Das LG Schweinfurt verneint diese Frage unter Bezug auf neuere BGH-Rechtsprechung im Wege einer Gesamtwürdigung. Die Kriterien des § 19 Abs. 1 S. 1, 2 MStV für Telemedien mit journalistisch-redaktionellen Inhalten, wie u.a. ein hoher Grad an Professionalisierung, sieht die Kammer hier nicht als erfüllt an.
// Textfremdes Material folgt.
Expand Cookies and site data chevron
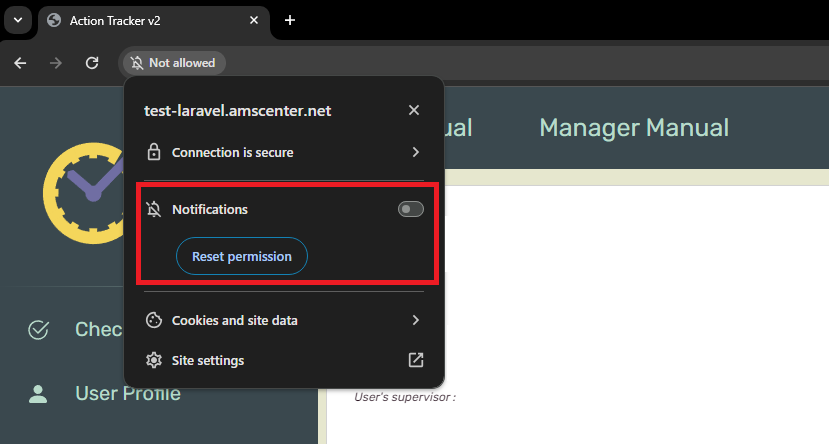Screen dimensions: 829x444 (x=415, y=321)
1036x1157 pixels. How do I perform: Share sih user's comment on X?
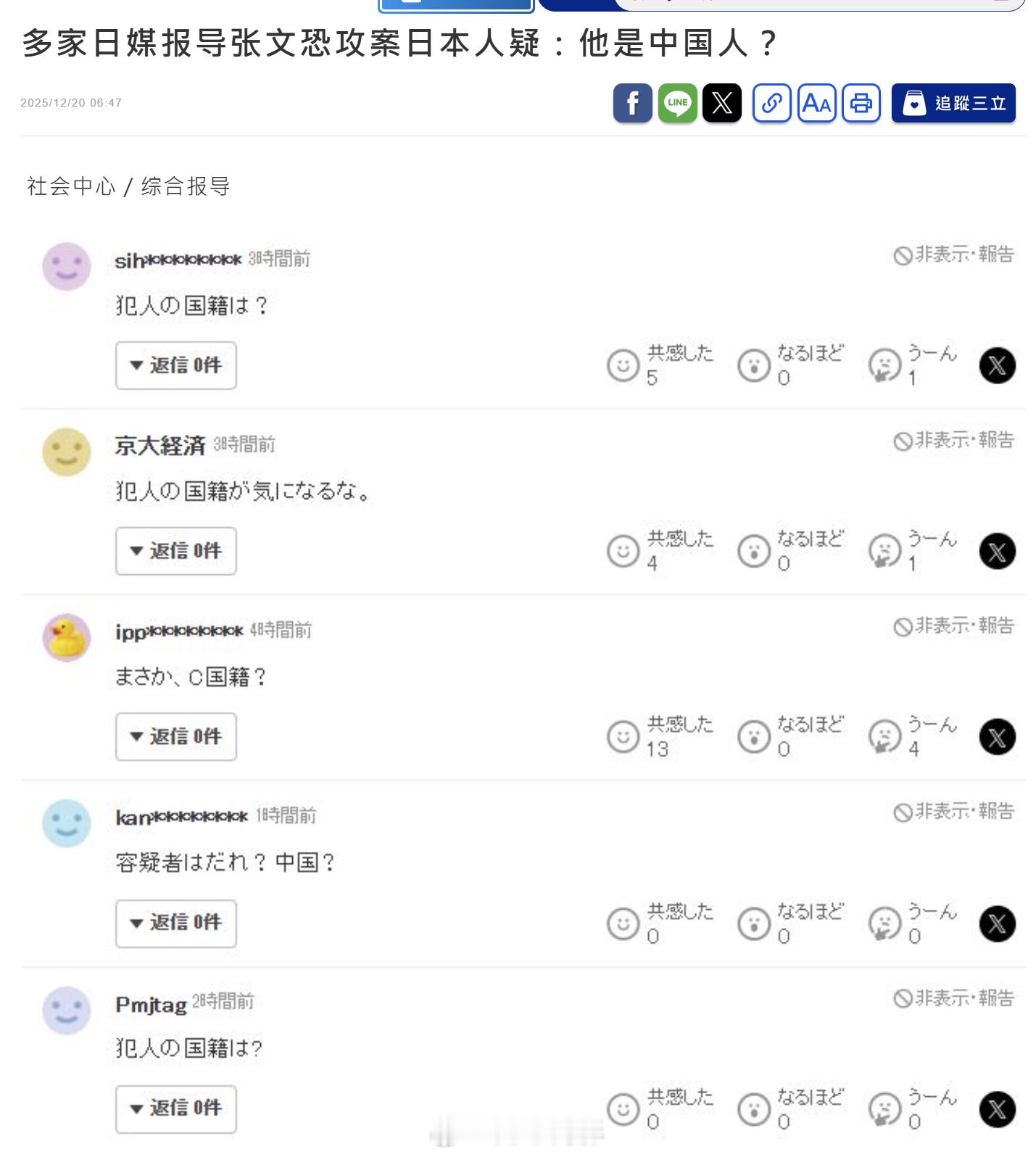(x=997, y=365)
Die Subsumtion unter den formellen Pressebegriff scheitert nach Auffassung der Kammer daran, dass auf der Website hauptsächlich Informationen zur Durchsetzung lokalpolitischer Ziele bereitgestellt werden. Insoweit können hier zum Schutz der Ausübung von politischer Mitwirkungsrechte durch Herstellung von Öffentlichkeit nicht die mit der Subsumtion unter den formellen Pressebegriff einhergehenden strengeren Anforderungen gelten, führt die Kammer im LTO vorliegenden Urteil aus.
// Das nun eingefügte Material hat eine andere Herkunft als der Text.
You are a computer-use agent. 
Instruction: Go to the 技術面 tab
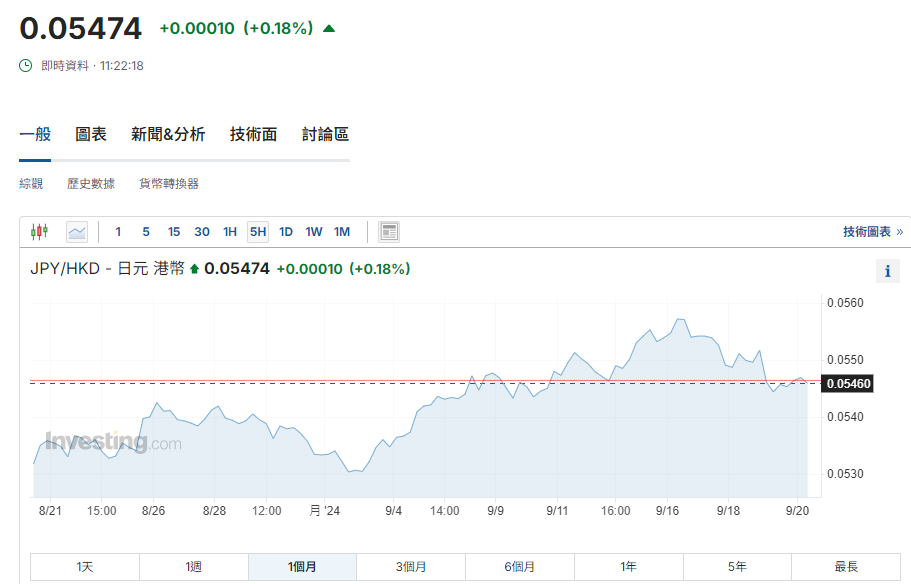tap(253, 134)
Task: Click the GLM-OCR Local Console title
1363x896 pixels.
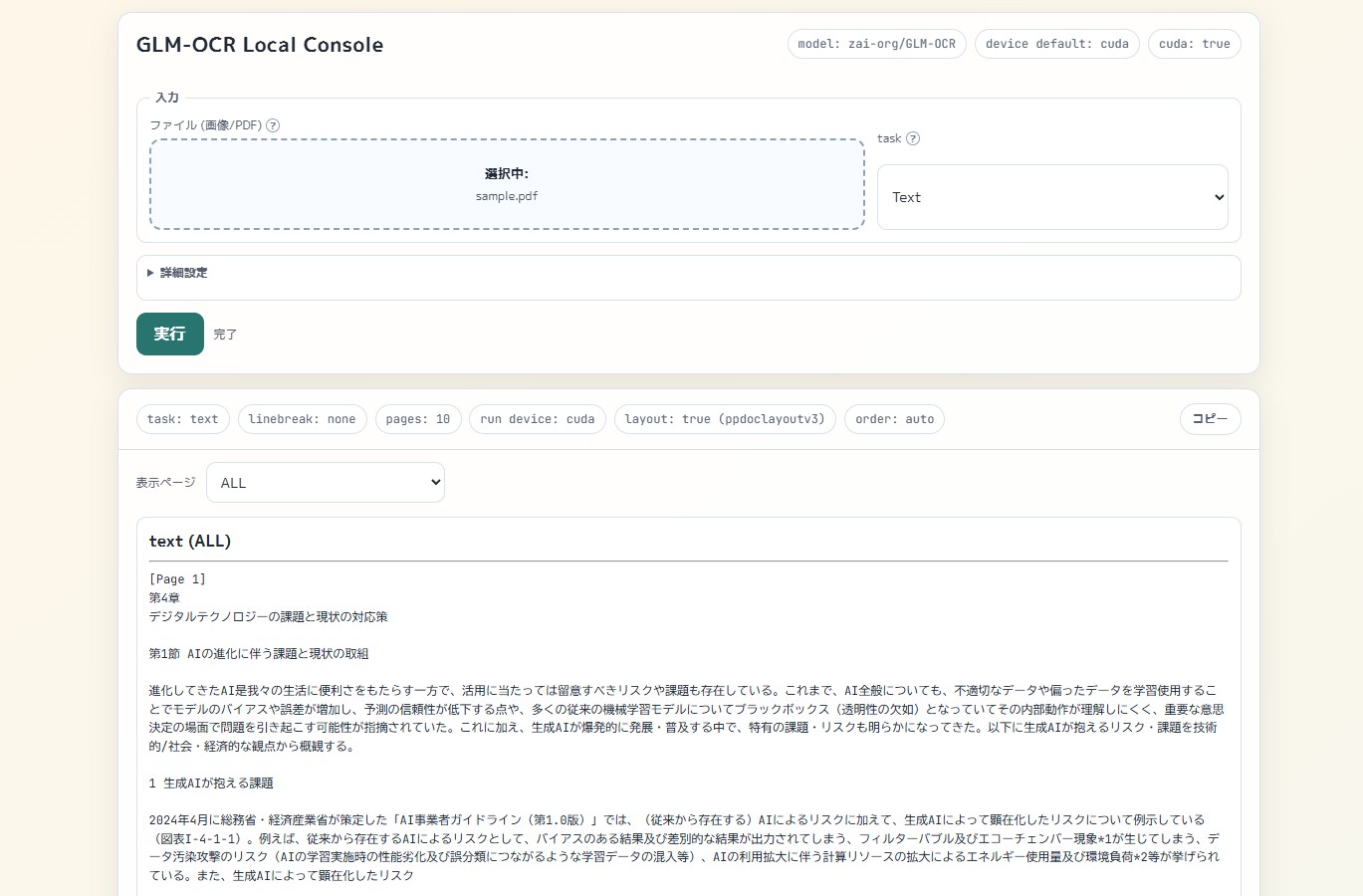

Auch betont die Kammer, dass für Personen, die zum Gegenstand von Verdachtsberichterstattung gemacht werden, ein unterschiedliches Maß an Beeinträchtigung gilt: Bei Berichterstattung durch die Presse würden Leser in einem deutlich höheren Maße von Recherche und Abwägung ausgehen, als bei einer Bürgerinitiative.
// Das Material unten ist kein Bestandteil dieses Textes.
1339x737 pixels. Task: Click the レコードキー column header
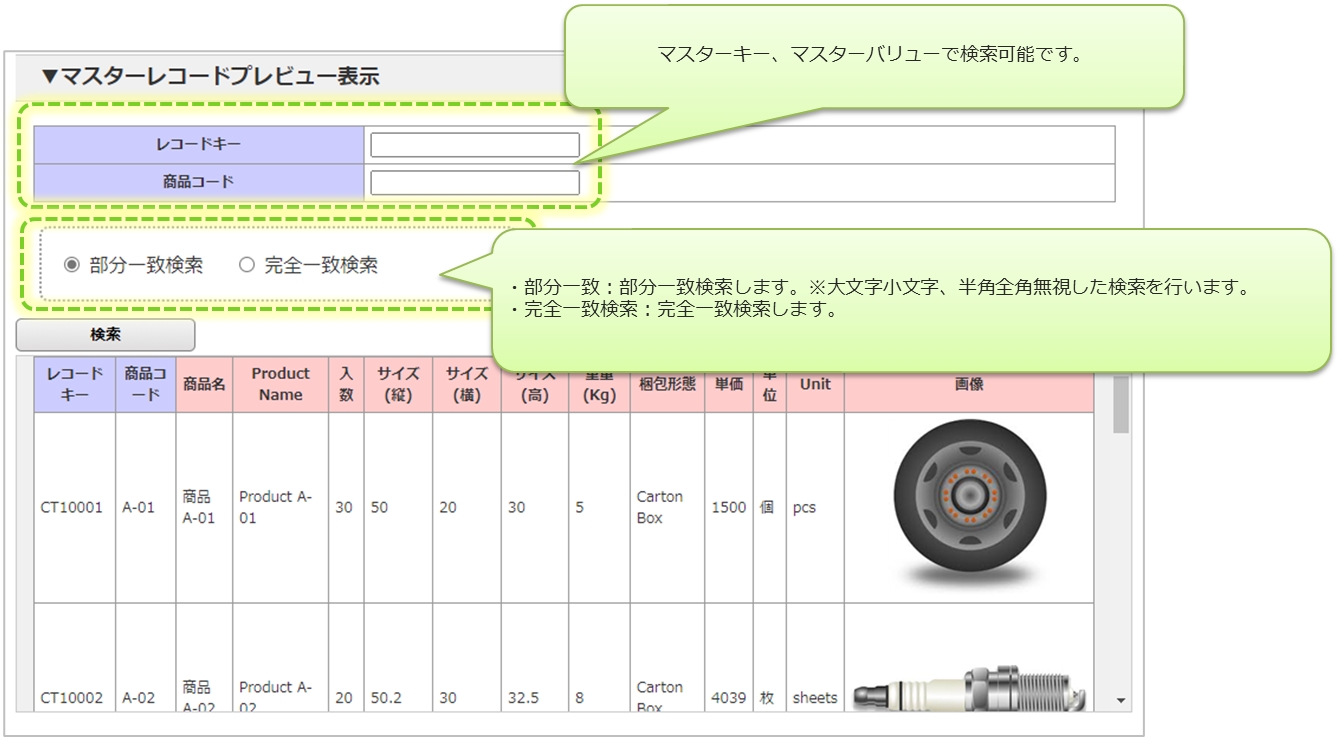point(75,384)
Zwar war ein Teil der Website mit "Blog" überschrieben, indes kommt nach Überzeugung der Kammer nicht jedem Blog automatisch Pressecharakter zu, vielmehr bedürfe es der Beurteilung im Einzelfall. Soweit hier die Kommunikation der eigenen Tätigkeit bzw. von politischen Auffassungen der Bürgerplattform im Vordergrund stand, verneinte die Kammer die pressrechtliche Einordnung auch auf diese Weise.

Die Entscheidung ist noch nicht rechtskräftig.

jb/LTO-Redaktion

Zitiervorschlag

LG Schweinfurt zur Verdachtsberichterstattung: . In: Legal Tribune Online, 01.08.2023 , https://www.lto.de/persistent/a_id/52390 (abgerufen am: 22.11.2024 )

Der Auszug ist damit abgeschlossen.